Indeed UV can and should be used.  A larger UV with slightly reduced flow rates will take care of a lot of the bacteria in the tank.  I've got a diagram of something that might make it easier for a hobbyist to build I'll post once my system is set up.  Granted space is an issue for most of us,  but this should be pretty easy for most folks to build.
 
The biggest hurdle is that nature just doesn't want every fish to survive - hence the difficulty of raising fish with the limited numbers that we have.  1% of 1000 is 10.  Those 10 then need great water, food sources that are compatible with all the different mouth sizes, the right temps, etc.   Meta will claim 50-75% of those (averages of course) while those 2-3 leftover still have to find the right sized food to eat, not get caught in a corner, have zero defects, etc.   It's a hard task to accomplish.
 
Not impossible, just very hard. 

Sorry. Late to the party again. Story of my life lately. Big to-press deadline tomorrow and I have 4-5 books that are still trying to make it. Fortunately, I'm at the point where a lot of my work is done and now I'm waiting on others.
 
I'll be trying a little different approach on my next runs. I have a 20 gal. tank already cycled with a pump inside for circulation. The eggs will be disinfected then transferred to a downweller inside this tank. So, I'm hoping that if accumulating ammonia is the problem, the cycled tank will help. I'm hoping that the already-present population of good bacteria will help take up space where bad bacteria can live and will help slow down the growth of bad bacterial populations somewhat. I'm hoping that the extra water volume will help mitigate any problems with large fluctuations in water parameters like when I use small hatching vessels. I'm hoping that circulation in the main tank will help solve stagnancy issues without creating turbulence in the downweller that will hurt the eggs.
 
Basically, I'm doing a lot of hoping. But I guess that's what we're here for.

--Andy, the bucket man.
"Not to know the mandolin is to argue oneself unknown...." --Clara Lanza, 1886

Thanks for the opinions
An UV experimental system is the next step in my plan.

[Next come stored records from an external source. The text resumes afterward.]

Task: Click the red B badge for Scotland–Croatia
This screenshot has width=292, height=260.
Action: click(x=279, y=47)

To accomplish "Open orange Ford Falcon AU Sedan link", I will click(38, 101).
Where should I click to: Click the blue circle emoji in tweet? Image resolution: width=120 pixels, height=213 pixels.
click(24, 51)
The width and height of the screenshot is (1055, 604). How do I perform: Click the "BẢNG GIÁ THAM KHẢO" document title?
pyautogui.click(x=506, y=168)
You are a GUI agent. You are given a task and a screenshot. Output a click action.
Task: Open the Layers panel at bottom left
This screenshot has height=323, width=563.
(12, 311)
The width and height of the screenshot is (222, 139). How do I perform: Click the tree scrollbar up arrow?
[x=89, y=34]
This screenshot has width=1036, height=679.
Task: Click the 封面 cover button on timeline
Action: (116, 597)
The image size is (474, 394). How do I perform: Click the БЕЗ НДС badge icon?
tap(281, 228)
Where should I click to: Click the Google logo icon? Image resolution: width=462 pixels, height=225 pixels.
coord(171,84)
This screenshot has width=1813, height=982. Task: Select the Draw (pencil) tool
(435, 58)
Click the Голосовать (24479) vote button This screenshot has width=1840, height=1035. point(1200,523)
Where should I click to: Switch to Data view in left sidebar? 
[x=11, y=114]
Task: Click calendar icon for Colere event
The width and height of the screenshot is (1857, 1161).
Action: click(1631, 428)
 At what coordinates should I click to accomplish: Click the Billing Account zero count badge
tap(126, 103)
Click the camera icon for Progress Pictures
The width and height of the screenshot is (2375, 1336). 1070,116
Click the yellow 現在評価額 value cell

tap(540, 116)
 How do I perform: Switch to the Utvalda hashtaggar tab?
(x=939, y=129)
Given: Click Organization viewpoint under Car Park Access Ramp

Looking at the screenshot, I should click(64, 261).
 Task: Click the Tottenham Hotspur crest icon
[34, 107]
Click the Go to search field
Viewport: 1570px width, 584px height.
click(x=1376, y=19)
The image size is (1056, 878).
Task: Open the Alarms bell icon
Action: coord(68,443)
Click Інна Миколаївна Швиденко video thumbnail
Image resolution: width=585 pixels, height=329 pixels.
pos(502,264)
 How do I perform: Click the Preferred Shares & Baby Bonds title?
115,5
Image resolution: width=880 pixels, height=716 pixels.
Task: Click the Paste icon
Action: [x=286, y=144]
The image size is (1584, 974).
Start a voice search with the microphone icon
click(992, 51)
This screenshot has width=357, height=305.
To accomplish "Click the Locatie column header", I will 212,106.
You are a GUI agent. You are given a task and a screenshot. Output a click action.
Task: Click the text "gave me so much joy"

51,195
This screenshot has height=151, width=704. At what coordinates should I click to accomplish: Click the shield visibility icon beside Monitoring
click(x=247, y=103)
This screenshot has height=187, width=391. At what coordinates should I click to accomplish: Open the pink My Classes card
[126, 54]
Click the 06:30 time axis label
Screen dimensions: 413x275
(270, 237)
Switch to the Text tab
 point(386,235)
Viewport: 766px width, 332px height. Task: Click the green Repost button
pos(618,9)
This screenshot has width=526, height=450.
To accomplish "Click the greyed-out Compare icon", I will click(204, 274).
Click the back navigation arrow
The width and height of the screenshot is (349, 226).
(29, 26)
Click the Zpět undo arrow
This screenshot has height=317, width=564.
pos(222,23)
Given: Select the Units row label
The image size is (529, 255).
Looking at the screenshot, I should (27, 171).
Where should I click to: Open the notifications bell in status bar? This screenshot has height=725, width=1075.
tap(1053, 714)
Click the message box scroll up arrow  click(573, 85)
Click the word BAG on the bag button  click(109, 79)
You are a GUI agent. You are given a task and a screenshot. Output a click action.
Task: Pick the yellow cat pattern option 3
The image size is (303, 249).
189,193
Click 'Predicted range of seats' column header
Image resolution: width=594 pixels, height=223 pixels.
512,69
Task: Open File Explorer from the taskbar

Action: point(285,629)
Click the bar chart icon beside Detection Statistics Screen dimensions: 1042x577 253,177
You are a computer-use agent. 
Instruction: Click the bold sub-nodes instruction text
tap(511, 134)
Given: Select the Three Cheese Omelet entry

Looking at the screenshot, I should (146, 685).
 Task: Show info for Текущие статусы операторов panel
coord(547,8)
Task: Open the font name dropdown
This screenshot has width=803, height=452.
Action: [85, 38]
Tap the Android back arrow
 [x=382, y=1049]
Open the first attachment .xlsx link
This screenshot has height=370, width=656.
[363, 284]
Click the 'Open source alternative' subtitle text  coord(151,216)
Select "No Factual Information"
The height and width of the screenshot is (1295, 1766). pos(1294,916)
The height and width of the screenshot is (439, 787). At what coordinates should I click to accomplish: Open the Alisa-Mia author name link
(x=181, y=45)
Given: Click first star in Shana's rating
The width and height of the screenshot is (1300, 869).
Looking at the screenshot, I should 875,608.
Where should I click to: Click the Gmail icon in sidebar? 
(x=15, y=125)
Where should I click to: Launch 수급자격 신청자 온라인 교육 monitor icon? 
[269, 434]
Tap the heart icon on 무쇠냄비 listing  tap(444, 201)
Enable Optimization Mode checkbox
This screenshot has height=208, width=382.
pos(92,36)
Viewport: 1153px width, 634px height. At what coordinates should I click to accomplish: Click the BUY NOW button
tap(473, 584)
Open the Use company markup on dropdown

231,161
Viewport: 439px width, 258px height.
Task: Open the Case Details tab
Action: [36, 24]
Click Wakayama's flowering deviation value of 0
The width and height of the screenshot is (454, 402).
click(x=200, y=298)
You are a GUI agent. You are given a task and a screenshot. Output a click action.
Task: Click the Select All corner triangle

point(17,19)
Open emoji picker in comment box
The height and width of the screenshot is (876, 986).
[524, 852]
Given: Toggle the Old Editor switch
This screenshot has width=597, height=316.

One thing I totally forgot that WILL make a differnce:  Pro-biotics!  Yep, I mean those you can buy off the shelf.  I've cycled tanks with nothing but 2-3 capsules a day for a week.  Put fish in and everything is groovy.  There are a few papers out there dealing with it, mostly for the foodfish industry.   Basically its put the good stuff in, let it grow and hope it out competes the "bad" stuff.   If anyone feels the need to test it - please do!  Grab a 10G tank and drop 2-3 capsules a day for a week into the tank thats running any kind of filter and try it out.  Heck even if the tank is up and running it can make a difference.  Why?  Mostly because we usually are dealing with small volumes of water.  In a 100+ gallon system obviously you'd use a whole heck of a lot more, and have it take longer before results would show up too.
 
Ill see if I can't find the papers and post em (or at least the abstract of them) after class tonight.